According to a report by the French Environment and Energy Management Agency (ADEME), by 2050, almost half of the world's commercial maritime fleet should be equipped with auxiliary propulsion technologies using wind power, in order to reduce their carbon footprint. What impact will this development have on the organization and safety of global maritime traffic? This is the subject of Martin Hochhausen's thesis, which has just begun at ENSTA's Brest campus.
After graduating from ENSTA Bretagne's Brest campus apprenticeship program, Martin Hochhausen joined the “From Carbon to Olympic Gold” project as an engineer, which aimed to maximize the performance of sailing athletes for the 2024 Olympic Games.
There he met up again with Matthieu Sacher, a teacher-researcher he had already met during his training at the Brest campus, who offered him a new challenge at the end of the Olympic project: to embark on a doctoral thesis on the influence of auxiliary sailing propulsion on the organization and monitoring of maritime traffic.
This proposal rekindled the idea of going into research that I'd had since the end of my engineering course, without daring to take the plunge because at the time I didn't feel legitimate as a graduate of an apprenticeship scheme. But those two years as a research engineer made me realize that research also required very applied and concrete aspects in which I felt perfectly at ease.
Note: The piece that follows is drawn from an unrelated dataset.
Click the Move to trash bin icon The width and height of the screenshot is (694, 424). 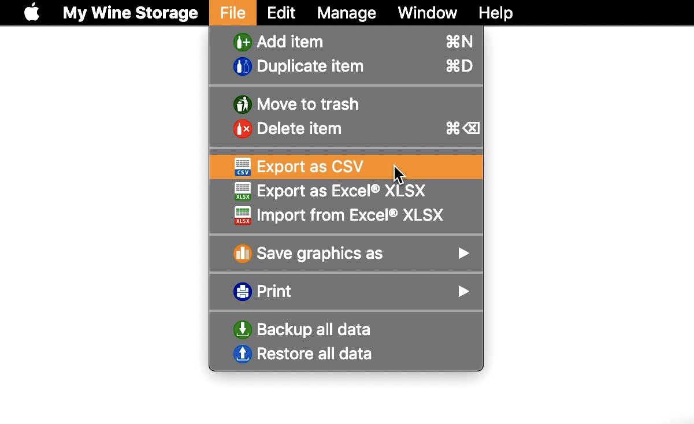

And this is typically the case with this thesis being carried out under the joint supervision of the École nationale supérieure maritime de Nantes (supervisor: Pédro Merino-Laso) and the ENSTA campus in Brest (supervisor: Matthieu Sacher, with Benoit Clément as thesis supervisor). In concrete terms, Martin Hochhausen will simulate maritime traffic by reproducing the trajectories of ships with conventional propulsion (thermal engines only), to which will be added a fraction of ships equipped with a hybrid propulsion system combining sail and thermal engine.
Adding semi-rigid sails or rotors, for example, will have an effect on the so-called leeway. The leeway, induced by the action of the wind on the ship's hull and its aerodynamic appendages, modifies the ship's actual trajectory in relation to its course. The effects of drift are well known on a local scale, particularly for maneuvering and coastal navigation. However, to study its impact on a global scale, for example on a transatlantic crossing, I'm going to use a trajectory simulator developed as part of the SOMOS project, which has the Ingeblue label and is funded by the French Defense Innovation Agency.
And if, as ADEME predicts for 2050, this drift concerns almost half of the merchant fleet, the consequences could be far from negligible in terms of congestion and therefore the safety of the busiest shipping routes, and even biodiversity in the event of an increase in the risk of collision with cetaceans if the new routes were to intersect with those of the great migrations.
The simulator is extremely powerful, and allows you to adjust a wide range of parameters, such as the type and number of auxiliary thrusters. It allows us to directly measure the influence on ship maneuverability, and in particular to know the exact position of the rudder at each moment of the crossing.
While Martin Hochhausen's thesis work essentially involves replaying past trajectories to simulate maritime traffic in the light of new auxiliary propulsion parameters, it may well extend to the integration of speculative climatological files that would take into account changes in wind regimes linked to climate change.
These are ambitious goals that the young PhD student now feels fully capable of achieving, even though just a few years ago he doubted he was cut out for research.
With my main supervisor, Matthieu Sacher, we worked together for over two years on the “From Carbon to Olympic Gold” project. I know I can count on his support, and ask him any questions he may have, which he will welcome sympathetically, and there's a great deal of trust between us. It's very reassuring for a PhD student to be so well supported, and that's essential if we're to move forward with serenity.